Dutzende Organisationen und Hunderte Einzelpersonen, die einst behaupteten, Assange und WikiLeaks zu verteidigen, sehen schweigend und tatenlos zu, wie die ecuadorianische Regierung vor dem Druck der Großmächte in die Knie geht und mit den britischen und amerikanischen Behörden zusammenarbeitet.
Die Arbeitsgruppe der Vereinten Nationen für willkürliche Inhaftierungen, die im Februar 2016 Assanges Verfolgung als „eine Form der willkürlichen Inhaftierung“ verurteilte und seine Freilassung forderte, hat keine Stellungnahme zu seiner aktuellen Situation abgegeben.
In Großbritannien schweigen die Labour Party und ihr Vorsitzender Jeremy Corbyn zum Vorgehen Ecuadors. Sie erheben keinen Einspruch gegen die erklärte Absicht der konservativen Regierung, Assange zu verhaften, sollte er die Botschaft verlassen.
In Australien sind die derzeitige liberal-nationale Regierung und die Gewerkschaftsführung ebenso mitschuldig.

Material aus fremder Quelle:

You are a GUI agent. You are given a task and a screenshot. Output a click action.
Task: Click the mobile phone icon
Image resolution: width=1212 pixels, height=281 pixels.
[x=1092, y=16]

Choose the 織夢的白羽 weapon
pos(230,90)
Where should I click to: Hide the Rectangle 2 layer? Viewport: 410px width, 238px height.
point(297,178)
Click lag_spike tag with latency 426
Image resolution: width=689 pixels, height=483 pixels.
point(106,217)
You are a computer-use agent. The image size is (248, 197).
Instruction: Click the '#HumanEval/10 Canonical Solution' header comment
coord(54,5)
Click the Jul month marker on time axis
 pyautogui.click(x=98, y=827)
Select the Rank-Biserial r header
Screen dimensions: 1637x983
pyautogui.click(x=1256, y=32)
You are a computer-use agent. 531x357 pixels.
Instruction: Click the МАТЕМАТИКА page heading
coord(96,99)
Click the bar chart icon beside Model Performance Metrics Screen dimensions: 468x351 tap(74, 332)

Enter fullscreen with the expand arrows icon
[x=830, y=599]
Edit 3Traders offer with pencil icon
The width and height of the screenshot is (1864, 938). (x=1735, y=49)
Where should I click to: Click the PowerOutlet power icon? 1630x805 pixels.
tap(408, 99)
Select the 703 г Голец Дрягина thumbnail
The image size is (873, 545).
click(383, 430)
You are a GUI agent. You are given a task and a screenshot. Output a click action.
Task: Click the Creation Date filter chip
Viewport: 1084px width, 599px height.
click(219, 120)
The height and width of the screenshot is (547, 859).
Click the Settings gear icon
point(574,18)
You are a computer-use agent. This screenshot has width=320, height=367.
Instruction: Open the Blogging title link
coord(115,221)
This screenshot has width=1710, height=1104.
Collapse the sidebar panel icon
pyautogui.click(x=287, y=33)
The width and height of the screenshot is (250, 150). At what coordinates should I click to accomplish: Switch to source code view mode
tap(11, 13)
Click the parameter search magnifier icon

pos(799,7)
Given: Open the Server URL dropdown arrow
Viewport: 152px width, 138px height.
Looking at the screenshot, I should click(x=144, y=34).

Die australischen Grünen, die behaupteten, sich der Verfolgung von Assange zu widersetzen, haben keine Erklärung im Parlament abgegeben und keine Pressemitteilung herausgegeben, geschweige denn zu öffentlichen Protesten aufgerufen. Hunderte von Redakteuren, Journalisten, Akademikern, Künstlern und Anwälten im ganzen Land, die WikiLeaks 2010 und 2011 öffentlich verteidigt haben, sind verstummt.
Ähnlich ist die Lage in Europa und in den USA. Die so genannten Parteien der „Linken“ und die Gewerkschaften lassen den jüngsten bösartigen Vorstoß gegen Assange stillschweigend geschehen.
Auf der ganzen Welt halten die stalinistischen und pablistischen pseudolinken Organisationen den Mund, weil sie ihre schmutzigen Beziehungen zu den Parteien des politischen Establishments und den Gewerkschaftsapparaten nicht gefährden wollen.
Die World Socialist Web Site und das Internationale Komitee der Vierten Internationale verteidigen Julian Assange und WikiLeaks bedingungslos. Wenn es der herrschenden Elite gelingt, ihn vor Gericht zu zerren, wird sie an ihm ein Exempel statuieren und vorführen, was jemand zu erwarten hat, der gegen soziale Ungleichheit, Militarismus, Krieg und Polizeistaatsmethoden aufsteht. Das Gerichtsverfahren würde benutzt werden, um nach Möglichkeit jeden Dissens einzuschüchtern und zum Verstummen zu bringen.
Wenn Assange zu Gefängnis oder Schlimmerem verurteilt und WikiLeaks geschlossen würde, wäre das ein schwerer Schlag gegen die demokratischen Rechte der gesamten internationalen Arbeiterklasse.
Schließt euch dem Aufruf der WSWS und des IKVI an und fordert die sofortige Freilassung von Julian Assange!